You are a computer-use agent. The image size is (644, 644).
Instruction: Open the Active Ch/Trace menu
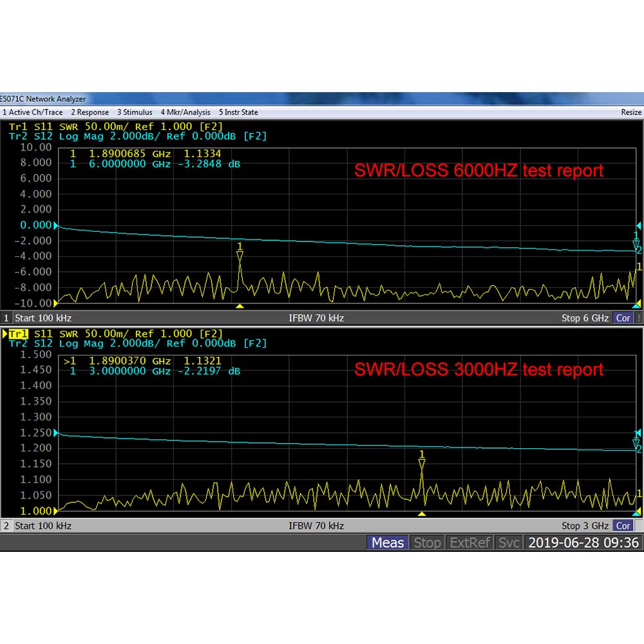[32, 112]
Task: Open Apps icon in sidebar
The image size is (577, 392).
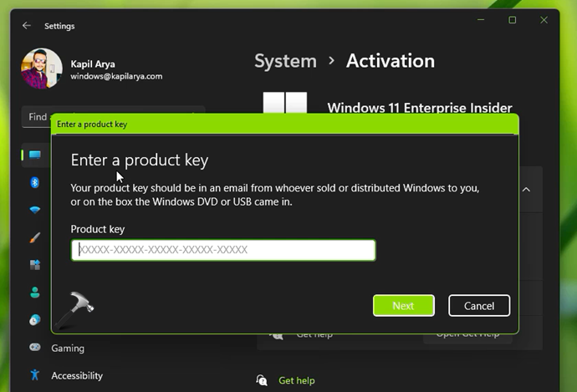Action: [35, 265]
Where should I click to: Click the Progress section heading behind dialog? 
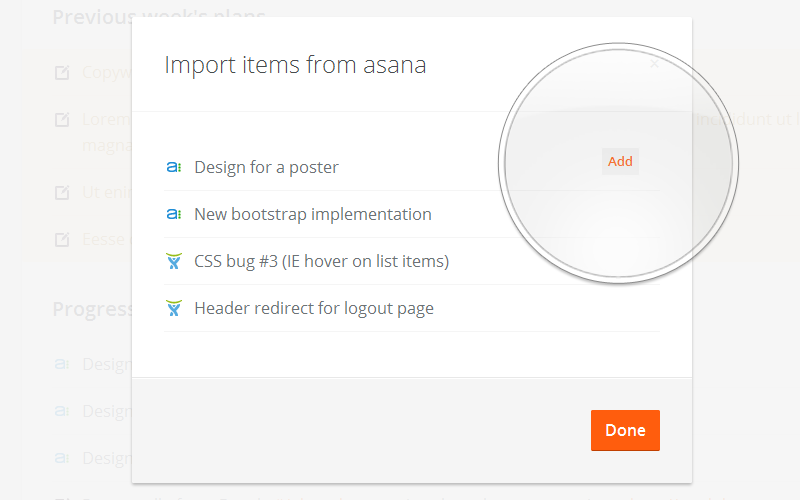(92, 309)
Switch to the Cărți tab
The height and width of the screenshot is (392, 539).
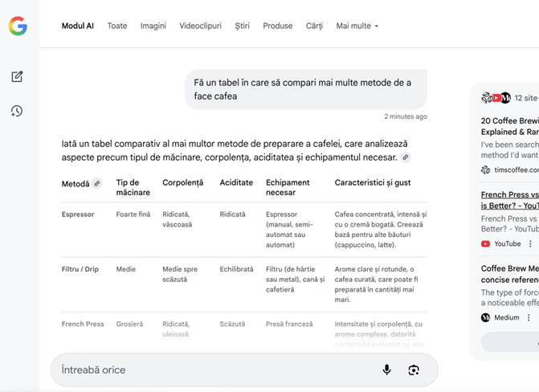(314, 26)
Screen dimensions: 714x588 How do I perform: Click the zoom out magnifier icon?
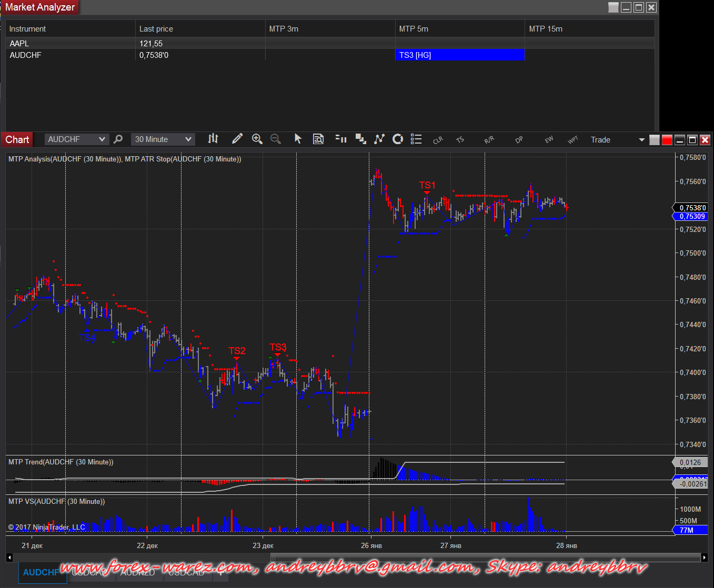point(275,139)
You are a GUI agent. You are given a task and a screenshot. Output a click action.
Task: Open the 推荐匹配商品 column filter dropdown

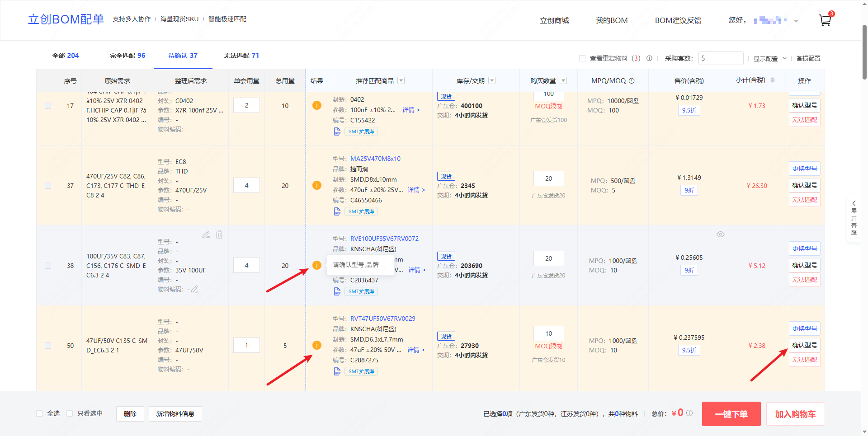(x=401, y=81)

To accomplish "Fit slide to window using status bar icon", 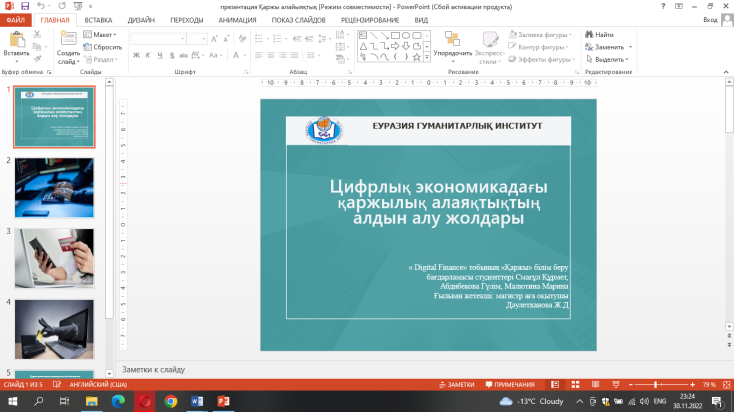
= = = =
_Work item_: Text only, please: give the listing again word for word with no images.

_Written reply_:
You are a computer-use agent. The image size is (644, 644).
Instruction: Open the Active Ch/Trace menu
[32, 112]
Task: Open Apps icon in sidebar
The image size is (577, 392).
Action: [35, 265]
Where should I click to: Click the Progress section heading behind dialog? 
(92, 309)
Switch to the Cărți tab
The height and width of the screenshot is (392, 539).
(314, 26)
Screen dimensions: 714x588 How do I perform: Click the zoom out magnifier icon?
point(275,139)
You are a GUI agent. You are given a task and a screenshot. Output a click action.
Task: Open the 推荐匹配商品 column filter dropdown

(x=401, y=81)

To accomplish "Fit slide to window using status bar icon", 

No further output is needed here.